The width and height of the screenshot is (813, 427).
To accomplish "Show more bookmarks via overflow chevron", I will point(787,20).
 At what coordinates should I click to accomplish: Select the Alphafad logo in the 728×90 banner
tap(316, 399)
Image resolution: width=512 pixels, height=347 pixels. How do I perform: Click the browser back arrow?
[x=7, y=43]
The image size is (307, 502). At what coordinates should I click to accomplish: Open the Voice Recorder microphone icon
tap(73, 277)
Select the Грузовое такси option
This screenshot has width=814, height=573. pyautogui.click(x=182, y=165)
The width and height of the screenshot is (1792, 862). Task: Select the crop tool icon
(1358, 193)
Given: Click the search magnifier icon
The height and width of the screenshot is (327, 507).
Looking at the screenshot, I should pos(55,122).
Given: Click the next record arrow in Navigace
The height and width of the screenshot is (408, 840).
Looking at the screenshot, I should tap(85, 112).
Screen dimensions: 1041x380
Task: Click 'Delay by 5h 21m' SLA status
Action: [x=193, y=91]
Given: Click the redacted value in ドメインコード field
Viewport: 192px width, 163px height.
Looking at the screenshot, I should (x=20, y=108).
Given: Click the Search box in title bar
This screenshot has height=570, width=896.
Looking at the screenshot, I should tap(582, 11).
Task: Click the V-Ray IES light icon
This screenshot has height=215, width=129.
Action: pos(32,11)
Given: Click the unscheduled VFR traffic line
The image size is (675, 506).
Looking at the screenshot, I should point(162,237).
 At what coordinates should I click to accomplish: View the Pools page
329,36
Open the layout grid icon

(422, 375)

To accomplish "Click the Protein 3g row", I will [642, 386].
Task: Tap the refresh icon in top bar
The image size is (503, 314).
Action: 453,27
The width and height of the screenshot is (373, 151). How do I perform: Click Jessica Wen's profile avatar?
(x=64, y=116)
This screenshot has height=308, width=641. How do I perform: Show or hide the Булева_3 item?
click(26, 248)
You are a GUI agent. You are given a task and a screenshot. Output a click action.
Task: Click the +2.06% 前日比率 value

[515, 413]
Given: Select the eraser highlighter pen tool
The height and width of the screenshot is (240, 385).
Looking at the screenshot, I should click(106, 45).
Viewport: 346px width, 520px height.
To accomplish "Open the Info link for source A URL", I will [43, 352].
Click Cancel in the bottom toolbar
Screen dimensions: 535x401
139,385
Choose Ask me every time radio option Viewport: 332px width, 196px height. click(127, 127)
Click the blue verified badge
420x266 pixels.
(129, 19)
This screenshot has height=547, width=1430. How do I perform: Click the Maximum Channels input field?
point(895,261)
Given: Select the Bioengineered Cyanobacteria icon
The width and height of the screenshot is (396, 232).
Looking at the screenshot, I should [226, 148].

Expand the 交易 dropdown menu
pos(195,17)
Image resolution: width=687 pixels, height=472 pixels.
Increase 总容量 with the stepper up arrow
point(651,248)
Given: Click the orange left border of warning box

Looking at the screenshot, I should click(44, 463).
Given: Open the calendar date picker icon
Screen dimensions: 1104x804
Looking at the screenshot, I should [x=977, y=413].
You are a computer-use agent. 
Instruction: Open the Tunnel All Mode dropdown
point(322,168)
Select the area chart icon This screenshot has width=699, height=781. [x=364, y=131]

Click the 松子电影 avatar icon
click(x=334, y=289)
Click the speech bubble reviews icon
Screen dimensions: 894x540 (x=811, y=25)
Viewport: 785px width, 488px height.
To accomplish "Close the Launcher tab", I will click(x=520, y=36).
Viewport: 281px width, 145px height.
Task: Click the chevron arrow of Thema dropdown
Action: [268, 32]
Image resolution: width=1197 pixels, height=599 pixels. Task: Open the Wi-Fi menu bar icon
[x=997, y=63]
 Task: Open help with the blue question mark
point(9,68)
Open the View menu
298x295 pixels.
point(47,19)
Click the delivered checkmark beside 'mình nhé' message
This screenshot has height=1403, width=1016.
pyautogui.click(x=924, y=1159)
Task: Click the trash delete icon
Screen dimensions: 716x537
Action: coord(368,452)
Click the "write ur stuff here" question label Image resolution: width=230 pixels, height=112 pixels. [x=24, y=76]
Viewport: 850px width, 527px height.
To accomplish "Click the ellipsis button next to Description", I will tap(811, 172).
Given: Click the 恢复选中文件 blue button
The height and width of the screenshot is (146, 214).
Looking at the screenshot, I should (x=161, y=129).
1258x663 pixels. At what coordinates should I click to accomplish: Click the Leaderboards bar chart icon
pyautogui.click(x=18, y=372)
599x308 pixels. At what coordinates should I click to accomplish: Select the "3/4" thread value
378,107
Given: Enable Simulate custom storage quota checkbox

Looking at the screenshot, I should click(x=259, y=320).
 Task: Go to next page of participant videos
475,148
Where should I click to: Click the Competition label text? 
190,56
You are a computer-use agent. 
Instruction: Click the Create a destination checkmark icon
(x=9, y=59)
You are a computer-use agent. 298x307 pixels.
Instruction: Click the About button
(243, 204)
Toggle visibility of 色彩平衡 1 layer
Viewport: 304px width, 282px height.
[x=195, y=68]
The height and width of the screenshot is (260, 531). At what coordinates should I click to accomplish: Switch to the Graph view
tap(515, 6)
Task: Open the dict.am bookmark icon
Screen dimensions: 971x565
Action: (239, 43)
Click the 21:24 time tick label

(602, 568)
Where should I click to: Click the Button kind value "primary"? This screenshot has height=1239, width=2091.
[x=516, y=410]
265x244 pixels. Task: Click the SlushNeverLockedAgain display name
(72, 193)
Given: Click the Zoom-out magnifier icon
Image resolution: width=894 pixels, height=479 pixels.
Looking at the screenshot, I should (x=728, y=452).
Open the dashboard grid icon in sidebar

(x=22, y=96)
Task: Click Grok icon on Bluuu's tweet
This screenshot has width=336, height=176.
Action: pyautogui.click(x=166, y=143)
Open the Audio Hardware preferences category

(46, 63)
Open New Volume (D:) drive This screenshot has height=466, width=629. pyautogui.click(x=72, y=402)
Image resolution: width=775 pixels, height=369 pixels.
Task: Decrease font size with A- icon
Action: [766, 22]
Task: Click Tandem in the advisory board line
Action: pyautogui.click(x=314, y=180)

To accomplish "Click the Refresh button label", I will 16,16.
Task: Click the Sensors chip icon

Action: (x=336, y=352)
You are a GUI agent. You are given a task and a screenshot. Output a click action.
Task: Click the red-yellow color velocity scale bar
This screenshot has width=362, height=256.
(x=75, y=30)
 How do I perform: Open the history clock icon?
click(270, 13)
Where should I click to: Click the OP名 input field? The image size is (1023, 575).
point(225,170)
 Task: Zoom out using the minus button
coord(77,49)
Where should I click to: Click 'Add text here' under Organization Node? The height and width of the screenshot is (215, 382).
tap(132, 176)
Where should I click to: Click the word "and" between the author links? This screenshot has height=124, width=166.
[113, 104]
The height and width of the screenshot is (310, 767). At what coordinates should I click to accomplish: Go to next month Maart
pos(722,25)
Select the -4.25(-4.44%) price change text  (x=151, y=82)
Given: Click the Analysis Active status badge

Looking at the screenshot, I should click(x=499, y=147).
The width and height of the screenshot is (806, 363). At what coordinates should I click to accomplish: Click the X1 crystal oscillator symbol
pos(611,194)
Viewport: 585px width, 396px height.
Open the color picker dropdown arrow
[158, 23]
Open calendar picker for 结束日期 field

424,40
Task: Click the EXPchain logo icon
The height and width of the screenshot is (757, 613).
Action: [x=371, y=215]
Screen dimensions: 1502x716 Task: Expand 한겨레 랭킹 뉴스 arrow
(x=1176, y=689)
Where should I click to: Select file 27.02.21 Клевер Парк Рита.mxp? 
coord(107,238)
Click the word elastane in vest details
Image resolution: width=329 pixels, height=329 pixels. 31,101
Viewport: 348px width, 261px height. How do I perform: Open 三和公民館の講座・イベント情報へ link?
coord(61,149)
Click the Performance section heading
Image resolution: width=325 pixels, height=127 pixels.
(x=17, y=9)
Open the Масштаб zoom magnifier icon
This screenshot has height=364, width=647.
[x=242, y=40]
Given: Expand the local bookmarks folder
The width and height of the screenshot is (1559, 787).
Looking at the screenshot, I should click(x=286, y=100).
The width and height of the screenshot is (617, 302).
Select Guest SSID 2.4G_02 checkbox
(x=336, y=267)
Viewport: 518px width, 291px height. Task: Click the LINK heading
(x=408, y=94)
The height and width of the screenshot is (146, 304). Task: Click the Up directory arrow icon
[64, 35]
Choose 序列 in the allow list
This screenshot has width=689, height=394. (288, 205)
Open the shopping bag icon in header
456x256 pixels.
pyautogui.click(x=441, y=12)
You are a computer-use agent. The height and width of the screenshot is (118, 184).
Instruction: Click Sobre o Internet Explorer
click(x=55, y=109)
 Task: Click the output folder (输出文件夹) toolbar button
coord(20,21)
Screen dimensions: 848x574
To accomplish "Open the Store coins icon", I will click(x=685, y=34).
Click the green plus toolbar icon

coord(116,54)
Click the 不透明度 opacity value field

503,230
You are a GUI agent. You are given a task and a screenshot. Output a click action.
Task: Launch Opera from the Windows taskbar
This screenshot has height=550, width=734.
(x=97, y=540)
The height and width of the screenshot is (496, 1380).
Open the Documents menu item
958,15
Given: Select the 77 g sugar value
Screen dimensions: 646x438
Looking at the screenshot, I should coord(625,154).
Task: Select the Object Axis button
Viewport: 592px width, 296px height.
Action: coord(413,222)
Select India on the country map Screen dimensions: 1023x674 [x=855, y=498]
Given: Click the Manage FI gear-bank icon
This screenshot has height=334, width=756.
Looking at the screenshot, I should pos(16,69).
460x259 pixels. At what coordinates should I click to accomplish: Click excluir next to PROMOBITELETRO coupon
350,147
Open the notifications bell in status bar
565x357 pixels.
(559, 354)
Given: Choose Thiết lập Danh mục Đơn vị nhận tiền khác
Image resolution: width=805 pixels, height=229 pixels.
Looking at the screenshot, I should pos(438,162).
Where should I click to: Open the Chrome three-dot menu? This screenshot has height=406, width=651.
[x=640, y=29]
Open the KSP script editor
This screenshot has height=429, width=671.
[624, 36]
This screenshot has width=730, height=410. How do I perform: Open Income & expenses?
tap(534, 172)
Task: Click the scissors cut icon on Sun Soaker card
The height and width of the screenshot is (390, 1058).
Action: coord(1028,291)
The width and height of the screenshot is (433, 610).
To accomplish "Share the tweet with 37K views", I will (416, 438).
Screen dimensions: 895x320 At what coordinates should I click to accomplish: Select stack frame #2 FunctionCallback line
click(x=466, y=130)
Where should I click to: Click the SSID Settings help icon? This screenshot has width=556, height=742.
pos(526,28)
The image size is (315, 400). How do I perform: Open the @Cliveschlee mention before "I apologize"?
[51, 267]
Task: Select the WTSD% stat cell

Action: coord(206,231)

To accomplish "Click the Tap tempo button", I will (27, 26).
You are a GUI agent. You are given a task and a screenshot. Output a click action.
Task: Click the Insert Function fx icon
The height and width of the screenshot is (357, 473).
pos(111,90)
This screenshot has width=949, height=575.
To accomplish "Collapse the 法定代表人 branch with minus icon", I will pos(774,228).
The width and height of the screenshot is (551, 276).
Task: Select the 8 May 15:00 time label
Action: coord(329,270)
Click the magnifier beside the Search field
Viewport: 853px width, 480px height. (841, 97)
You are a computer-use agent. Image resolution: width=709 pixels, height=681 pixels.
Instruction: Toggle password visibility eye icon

══════════════════════════════

| WHAT YOU HAVE TO DO |
Taking the records above, retype every line from the one with "Given: Click the search magnifier icon" down to the one with "Given: Click the next", exactly and with nothing else.

| ANSWER SECTION |
Given: Click the search magnifier icon
The height and width of the screenshot is (327, 507).
Looking at the screenshot, I should pos(55,122).
Given: Click the next record arrow in Navigace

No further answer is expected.